こいつが言いたいのは要するに、“魔術の種類がたくさんあるのは許せないなァ”ということだ。
魔術は数多くの種類、そしてそれ以上の数の流派がある。
十二公家の血継魔術、根源魔術、精霊術、刻符術、降霊術、変容術──
うんざりするほどあり、それらの総称を魔術と呼ぶ。
そして流派とは、その魔術の種類に対しての理解の違いに過ぎない。
例えば火を出す魔術が使いたい場合、火の発生という結果にどうアプローチしていくかは魔術の種類と流派によって異なってくる。
火にまつわる伝承や逸話を元に火を生み出したり、空気中の塵などを火種として燃焼させたり、実際に世界のどこぞで燃えている火を喚びだしたり、方法は色々とある。

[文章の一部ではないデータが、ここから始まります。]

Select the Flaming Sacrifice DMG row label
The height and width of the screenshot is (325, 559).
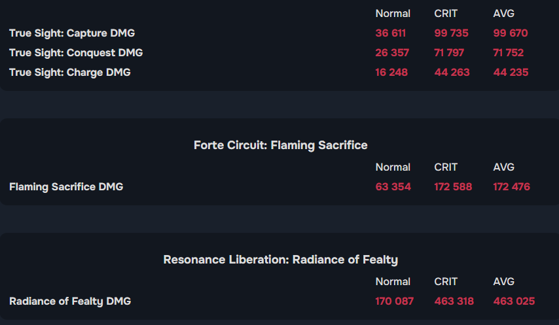[x=66, y=186]
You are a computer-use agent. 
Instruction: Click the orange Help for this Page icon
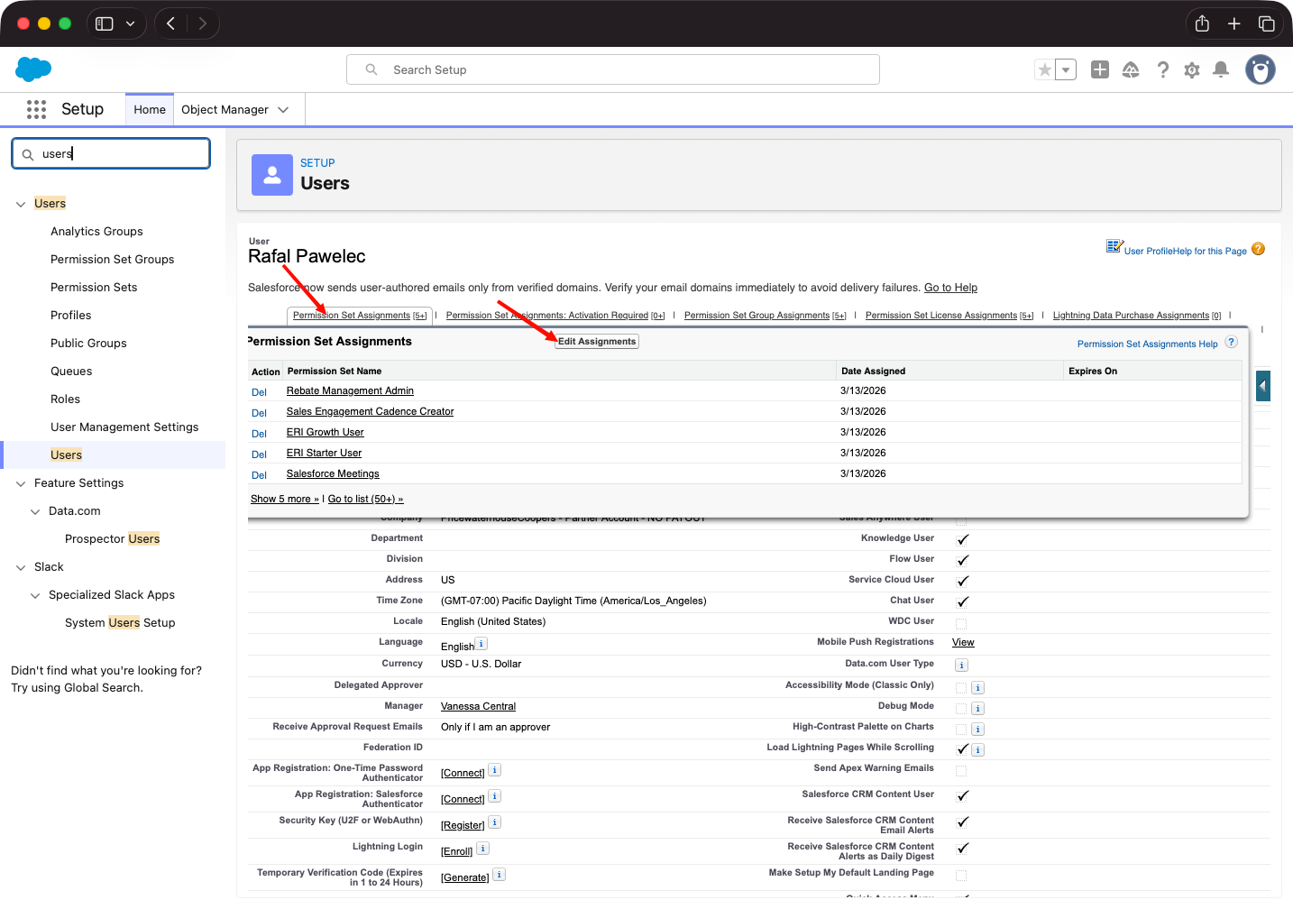(1259, 248)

それをこの劣等は全部一つにまとめたほうがいいよね、だって俺の納める魔術が一番エライから! ──などと言っているのだ。
そこには何の合理性もなければ正当性もない。
まさに劣等による劣等の為の劣等的な論であった。
これが試練ではなくて何が試練なのか。
母上がぜひ話を聞いてみたらというので聞いているが、耳が腐ってしまいそうである。
「ハイン殿、貴殿はどう思われますかな?」
「狂っていますね」
──貴様が
「そうでしょうそうでしょう! 狂っているのです! 十二公家であるハイン殿には耳が痛い話になるかもしれませんが、根源のそれこそが万象をつかさどる唯一の魔術なのですよ!」
根源魔術は数多くの魔術師が修めているもっとも広く知られている魔術だ。
理由はシンプルだからだ。
火を出したり水を出したり風を吹かせたり。
そうしたいかにも魔術っぽい事を簡単なアプローチで実現できる。
例えば攻撃魔術としてもっともよく使われる火などは、古の時代、どこそこの偉大な魔術師が恐ろしい魔物と対峙した際にこんなすごい火を出しましたよなどという逸話は腐るほどあるので、そこら辺の逸話に対して自分なりにどんな火だったのかというイメージを高めて、あとは魔力を流すだけである。
魔力は誰でも有している力で、“力の出し方”さえ感覚としてつかめていれば流すことは難しくない。
ちなみに十二公家の血継魔術は何も特別なものではないのだが、長く歴史を重ねていく過程で“〇〇家という貴族家にしか扱えない特別な魔術”という意識が凝り固まって生まれたもの──だと俺は思っている。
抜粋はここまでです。